Inside Philadelphia’s Fleer Factory: The Rise and Fall of Olney’s Baseball Card Empire

Fleer was a neighborhood fixture for in Olney decades, even fueling the trading card boom in the early 90s, before eventually coming to an abrupt end and leaving Philadelphia by 1995.

For several decades, manufacturing company Fleer helped define generations of Philadelphians, as well as a prominent industry, writes Matt Breen for The Philadelphia Inquirer.

Founded in Philadelphia in 1885, Fleer would later become a cornerstone of the city’s baseball card industry, printing its first baseball cards in 1923. Its productions included a 1986 Michael Jordan rookie card, as well as Cal Ripken’s rookie card in 1982. The company also manufactured candy like Double Bubble and Razzles.

Over the years, many teenagers would spend their summers working at the factory, to the point that Philadelphia writer Frank Diamond said working there “was almost a rite of young adulthood for many who grew up in Olney, Logan, and North Philadelphia.”

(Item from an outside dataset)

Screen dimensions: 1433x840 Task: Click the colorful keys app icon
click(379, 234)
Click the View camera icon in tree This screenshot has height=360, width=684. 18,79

Frank Rigler, 65, who worked at Fleer in the summer of 1980, said “everyone knew someone who worked there.”

The trading card industry peaked in the early 1990s.

Ted Taylor, Fleer’s vice president of hobby sales and marketing at the time, said in 1992 and 1993, nearly everything sold.

It all collapsed shortly after, due to thefts, “junk wax”, and the 1994 MLB strike.

In 1995, Fleer announced it would be shutting down its operations in Olney and move from Philadelphia to Mississippi.